Chapter 2-The Discipline of Meditation

"Christian meditation, very simply, is the ability to hear God's voice and obey his word. It is that simple."

I have taught my way through this book several times.  Invariably there is at least one person in every group who decides that it is entirely too mystical because Foster begins the segment on the Inward Disciplines with meditation.  I can't tell you how many people have yelled, screamed, and whined about the inappropriate content of this book based on some imagined connection to Buddhism or some other eastern religion.  Has the notion of Christian meditation become so lost that we see it as taboo?

Hearing and obeying is the simple way that Foster describes Chrstian meditation.  "It is this continual focus upon obedience and faithfulness that most clearly distinguishes Christian meditation from its Eastern and secular counterparts."  Perhaps our modern notion of a workless, grace-only faith has left little room for a discipline that calls us to obedience and faithfulness.  Modern American ideas of faith often have a noetic quality that dissects faith from faithfulness.  With little attention paid to faithfulness, meditation certainly becomes a strange practice indeed. 

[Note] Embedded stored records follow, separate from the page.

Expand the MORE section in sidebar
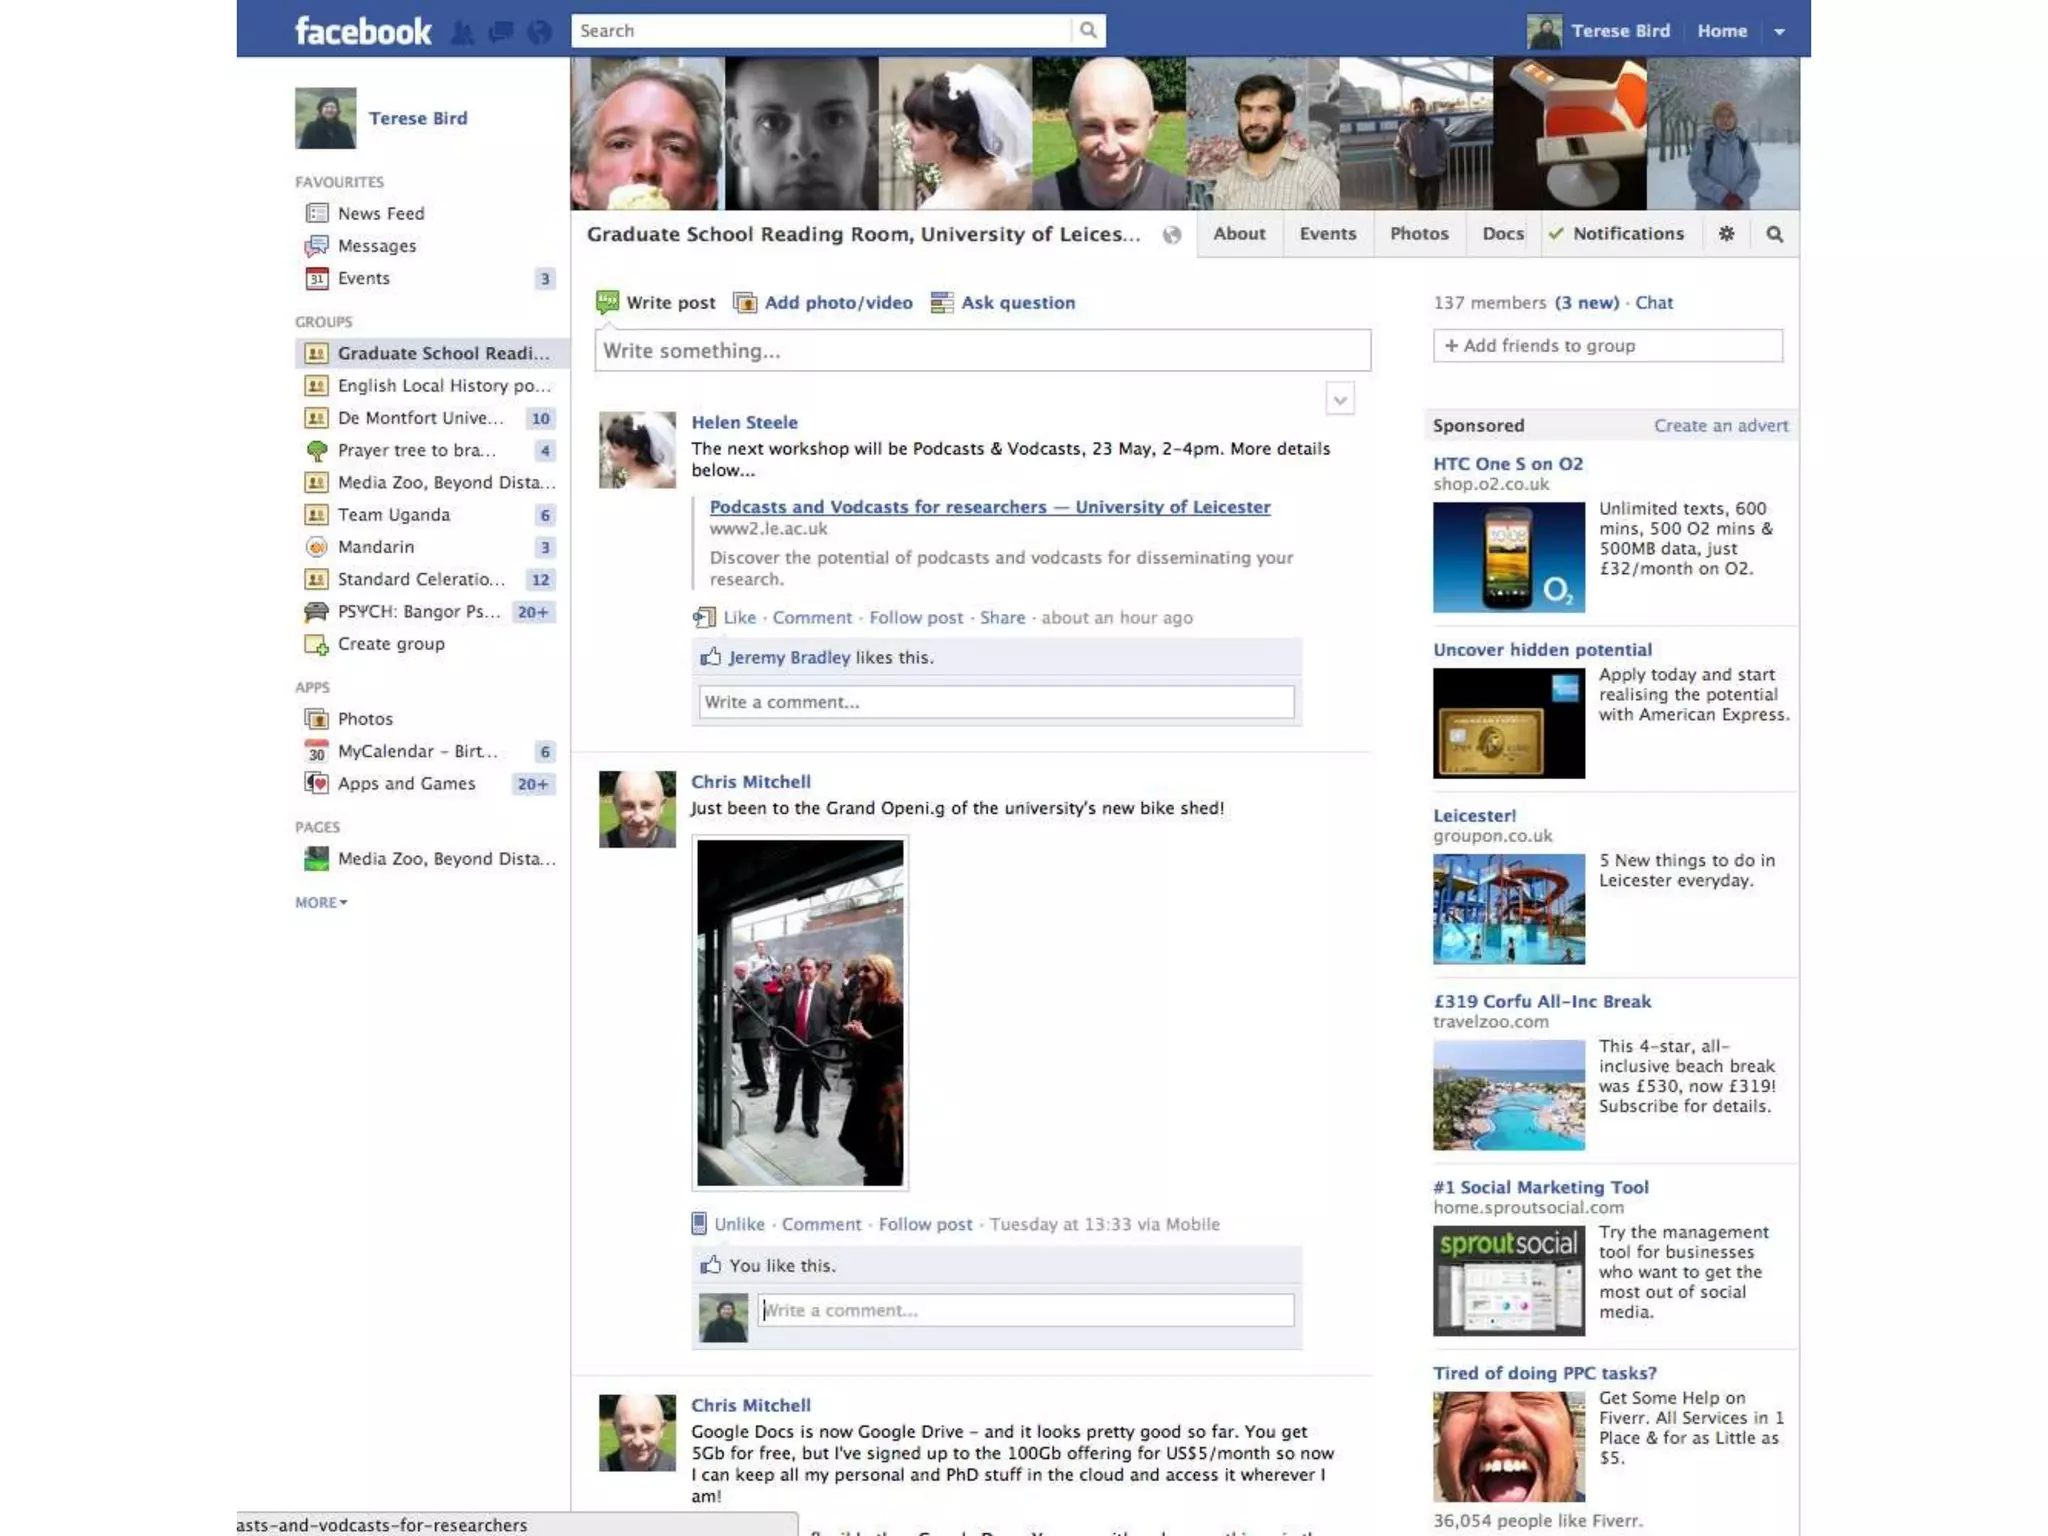 tap(321, 902)
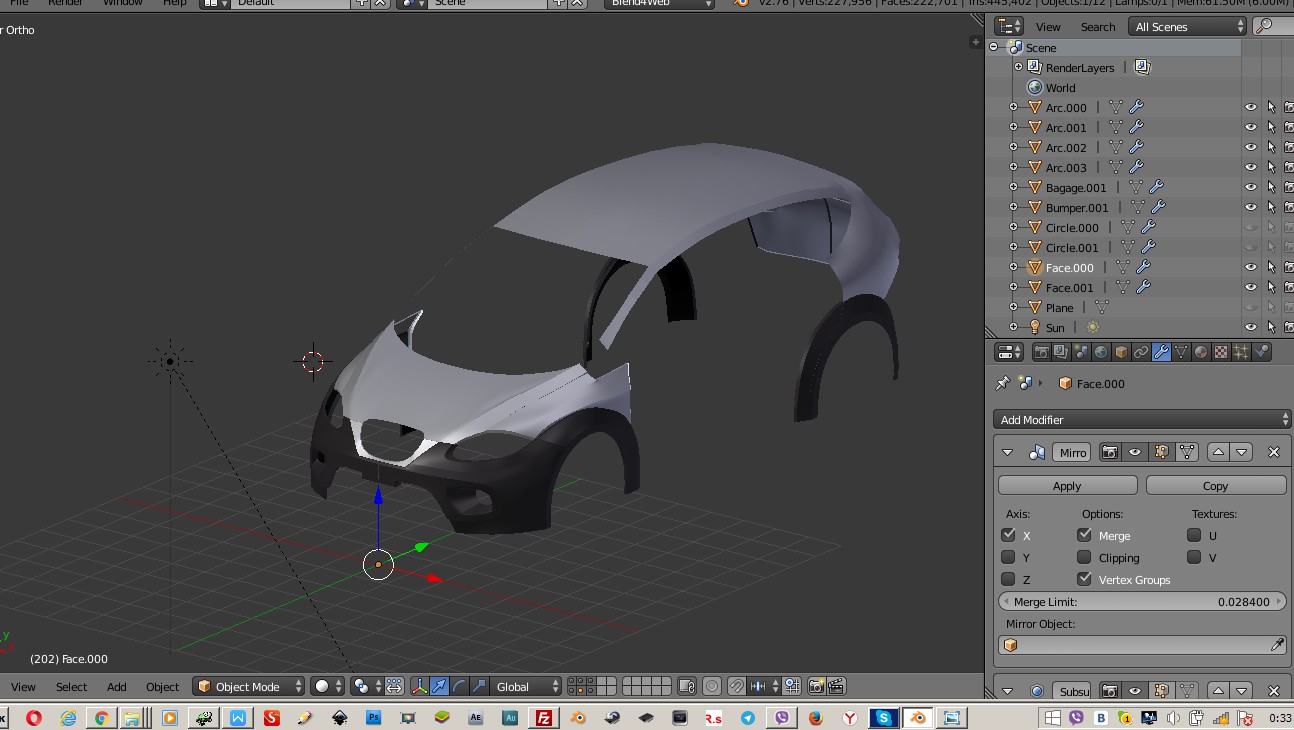Open the Object Constraints chain icon
Screen dimensions: 1294x730
1141,352
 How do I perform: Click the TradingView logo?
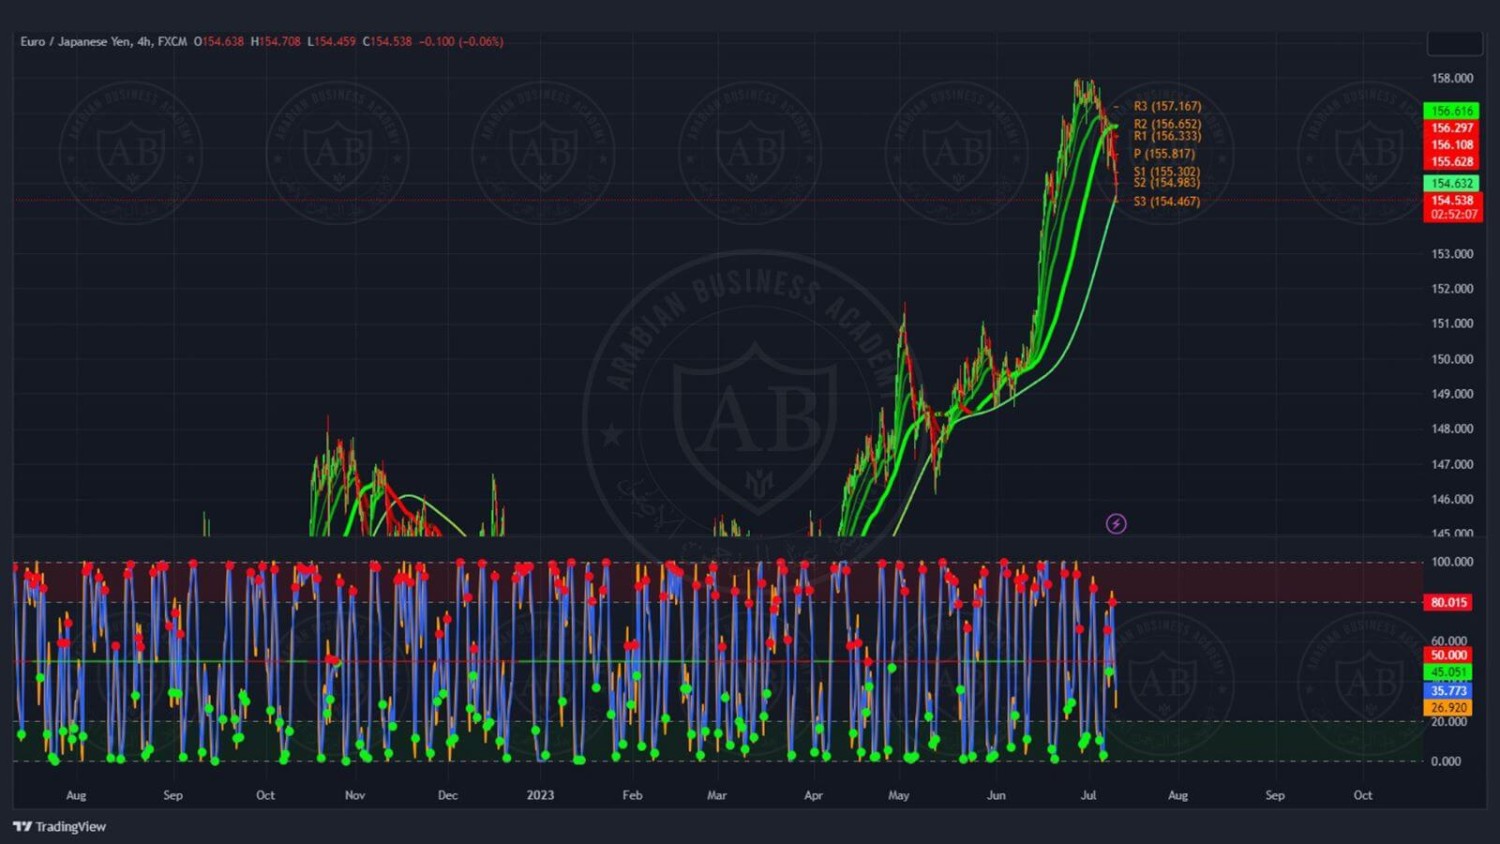tap(59, 826)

The inward disciplines cry out for a physical manifestation of our inward condition.  Meditation takes the information  in our heads and the movements of our hearts and brings them into alignment like the sprockets of a watch.  Head and heart running without synchronicity make for an unusable whole like that broken watch in my dresser.  Meditation attempts to bring head, heart and hands into a working union.  My head knows; my heart decides; and my hands work.  I work, neither to earn nor impress, but to simply reflect my inner truth. 

This weekend I will be setting aside some time to meditate.  I will let you know my schedule later so you can join me if you would like.  I will continue with "The Purpose of Meditation" tomorrow.  See you then.

1 comment:

  1. Buddha or not, the stillness of silent meditation has wonderful physical effects for me. You've encouraged me to do it more.